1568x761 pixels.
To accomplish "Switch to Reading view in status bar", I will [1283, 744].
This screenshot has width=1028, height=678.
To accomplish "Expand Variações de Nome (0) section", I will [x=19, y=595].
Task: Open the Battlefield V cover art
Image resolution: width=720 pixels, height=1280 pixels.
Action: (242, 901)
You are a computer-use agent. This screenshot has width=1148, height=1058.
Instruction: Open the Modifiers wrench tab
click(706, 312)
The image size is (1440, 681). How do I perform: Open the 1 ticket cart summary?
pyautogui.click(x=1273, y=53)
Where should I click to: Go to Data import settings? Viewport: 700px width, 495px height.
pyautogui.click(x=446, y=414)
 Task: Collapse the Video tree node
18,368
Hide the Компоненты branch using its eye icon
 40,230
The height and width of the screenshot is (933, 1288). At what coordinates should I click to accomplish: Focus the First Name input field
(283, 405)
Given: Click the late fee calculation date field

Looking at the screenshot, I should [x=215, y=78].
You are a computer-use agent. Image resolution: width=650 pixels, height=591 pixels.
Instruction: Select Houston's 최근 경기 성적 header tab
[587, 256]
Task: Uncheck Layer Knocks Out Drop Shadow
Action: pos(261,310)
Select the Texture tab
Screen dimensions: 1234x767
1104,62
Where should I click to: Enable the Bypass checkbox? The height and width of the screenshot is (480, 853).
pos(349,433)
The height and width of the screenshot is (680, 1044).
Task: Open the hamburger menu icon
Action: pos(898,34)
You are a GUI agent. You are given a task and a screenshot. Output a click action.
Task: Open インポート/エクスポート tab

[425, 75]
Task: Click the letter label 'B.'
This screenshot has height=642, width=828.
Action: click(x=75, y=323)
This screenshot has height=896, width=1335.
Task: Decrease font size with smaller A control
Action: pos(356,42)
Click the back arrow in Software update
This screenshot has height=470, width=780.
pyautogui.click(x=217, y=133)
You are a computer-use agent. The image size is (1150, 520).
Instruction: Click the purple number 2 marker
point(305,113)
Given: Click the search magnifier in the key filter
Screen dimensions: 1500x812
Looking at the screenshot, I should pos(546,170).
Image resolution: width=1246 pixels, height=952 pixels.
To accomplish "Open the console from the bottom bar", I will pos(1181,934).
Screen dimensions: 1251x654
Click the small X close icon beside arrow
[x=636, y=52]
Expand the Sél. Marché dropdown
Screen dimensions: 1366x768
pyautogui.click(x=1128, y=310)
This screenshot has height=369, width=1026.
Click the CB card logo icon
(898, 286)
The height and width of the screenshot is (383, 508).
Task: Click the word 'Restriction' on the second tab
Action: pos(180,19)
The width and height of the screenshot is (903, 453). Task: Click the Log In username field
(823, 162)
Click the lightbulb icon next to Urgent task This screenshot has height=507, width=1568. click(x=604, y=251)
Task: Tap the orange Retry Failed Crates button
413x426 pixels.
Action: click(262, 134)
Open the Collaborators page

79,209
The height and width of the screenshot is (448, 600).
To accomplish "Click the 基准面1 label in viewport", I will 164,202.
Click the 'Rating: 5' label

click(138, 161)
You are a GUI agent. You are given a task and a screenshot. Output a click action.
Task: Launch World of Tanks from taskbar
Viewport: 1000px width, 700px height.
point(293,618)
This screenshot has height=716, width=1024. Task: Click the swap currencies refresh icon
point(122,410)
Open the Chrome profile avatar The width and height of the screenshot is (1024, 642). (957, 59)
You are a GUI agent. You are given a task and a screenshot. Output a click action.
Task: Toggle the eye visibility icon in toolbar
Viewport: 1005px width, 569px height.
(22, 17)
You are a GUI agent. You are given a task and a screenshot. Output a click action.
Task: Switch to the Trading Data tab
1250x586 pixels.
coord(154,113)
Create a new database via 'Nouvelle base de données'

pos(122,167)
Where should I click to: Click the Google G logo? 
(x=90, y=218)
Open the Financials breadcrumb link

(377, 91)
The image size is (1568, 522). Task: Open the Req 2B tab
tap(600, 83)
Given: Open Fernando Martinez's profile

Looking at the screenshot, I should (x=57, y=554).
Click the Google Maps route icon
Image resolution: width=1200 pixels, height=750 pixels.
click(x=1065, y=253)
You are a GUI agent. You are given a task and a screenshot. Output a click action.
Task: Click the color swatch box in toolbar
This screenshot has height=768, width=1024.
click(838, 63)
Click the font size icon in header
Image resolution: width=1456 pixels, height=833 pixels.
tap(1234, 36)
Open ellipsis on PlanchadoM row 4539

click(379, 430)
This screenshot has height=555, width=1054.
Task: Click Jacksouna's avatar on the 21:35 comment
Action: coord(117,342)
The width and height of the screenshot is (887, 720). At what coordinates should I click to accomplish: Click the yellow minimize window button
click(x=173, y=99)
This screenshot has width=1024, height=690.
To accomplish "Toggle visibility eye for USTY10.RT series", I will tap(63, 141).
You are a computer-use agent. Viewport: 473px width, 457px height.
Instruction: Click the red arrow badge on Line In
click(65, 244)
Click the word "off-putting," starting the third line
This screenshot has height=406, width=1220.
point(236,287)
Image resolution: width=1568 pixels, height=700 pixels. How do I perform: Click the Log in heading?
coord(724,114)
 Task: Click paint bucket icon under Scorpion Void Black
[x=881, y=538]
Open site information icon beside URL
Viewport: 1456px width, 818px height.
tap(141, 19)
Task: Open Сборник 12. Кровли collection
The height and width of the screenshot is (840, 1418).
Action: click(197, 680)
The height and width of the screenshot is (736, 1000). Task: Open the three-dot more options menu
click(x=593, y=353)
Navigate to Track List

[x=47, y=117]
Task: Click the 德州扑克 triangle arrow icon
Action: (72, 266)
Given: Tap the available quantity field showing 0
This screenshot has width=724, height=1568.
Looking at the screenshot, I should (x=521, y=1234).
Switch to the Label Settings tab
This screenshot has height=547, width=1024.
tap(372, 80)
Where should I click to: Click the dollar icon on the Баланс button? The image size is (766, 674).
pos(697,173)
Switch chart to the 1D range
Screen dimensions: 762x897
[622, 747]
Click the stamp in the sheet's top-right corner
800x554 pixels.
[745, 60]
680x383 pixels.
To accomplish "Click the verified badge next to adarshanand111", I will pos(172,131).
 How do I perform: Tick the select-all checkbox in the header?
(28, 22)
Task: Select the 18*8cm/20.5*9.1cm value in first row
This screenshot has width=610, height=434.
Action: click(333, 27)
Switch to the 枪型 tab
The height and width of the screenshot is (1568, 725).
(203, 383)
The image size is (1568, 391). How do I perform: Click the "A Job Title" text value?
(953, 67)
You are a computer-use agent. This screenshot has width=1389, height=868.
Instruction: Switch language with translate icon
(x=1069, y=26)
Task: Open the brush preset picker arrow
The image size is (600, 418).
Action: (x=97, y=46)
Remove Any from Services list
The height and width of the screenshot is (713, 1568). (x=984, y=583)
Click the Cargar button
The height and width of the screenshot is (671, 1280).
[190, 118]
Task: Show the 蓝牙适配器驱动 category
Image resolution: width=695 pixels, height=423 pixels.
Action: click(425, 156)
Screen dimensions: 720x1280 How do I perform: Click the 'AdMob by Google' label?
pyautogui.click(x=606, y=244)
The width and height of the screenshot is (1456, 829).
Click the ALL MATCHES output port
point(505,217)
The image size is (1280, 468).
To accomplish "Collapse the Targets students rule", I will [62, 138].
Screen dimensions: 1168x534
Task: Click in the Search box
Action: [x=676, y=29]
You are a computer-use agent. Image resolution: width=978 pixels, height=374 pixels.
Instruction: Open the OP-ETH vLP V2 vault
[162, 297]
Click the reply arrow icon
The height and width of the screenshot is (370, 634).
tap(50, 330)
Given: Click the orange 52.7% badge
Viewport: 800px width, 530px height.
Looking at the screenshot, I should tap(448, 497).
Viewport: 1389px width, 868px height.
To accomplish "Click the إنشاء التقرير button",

_ _ _ _ _

Instructions for the task >>
List each line in the data above that contains the string "visibility".

Finished exercise >>
Task: Toggle the eye visibility icon in toolbar
To accomplish "Toggle visibility eye for USTY10.RT series", I will tap(63, 141).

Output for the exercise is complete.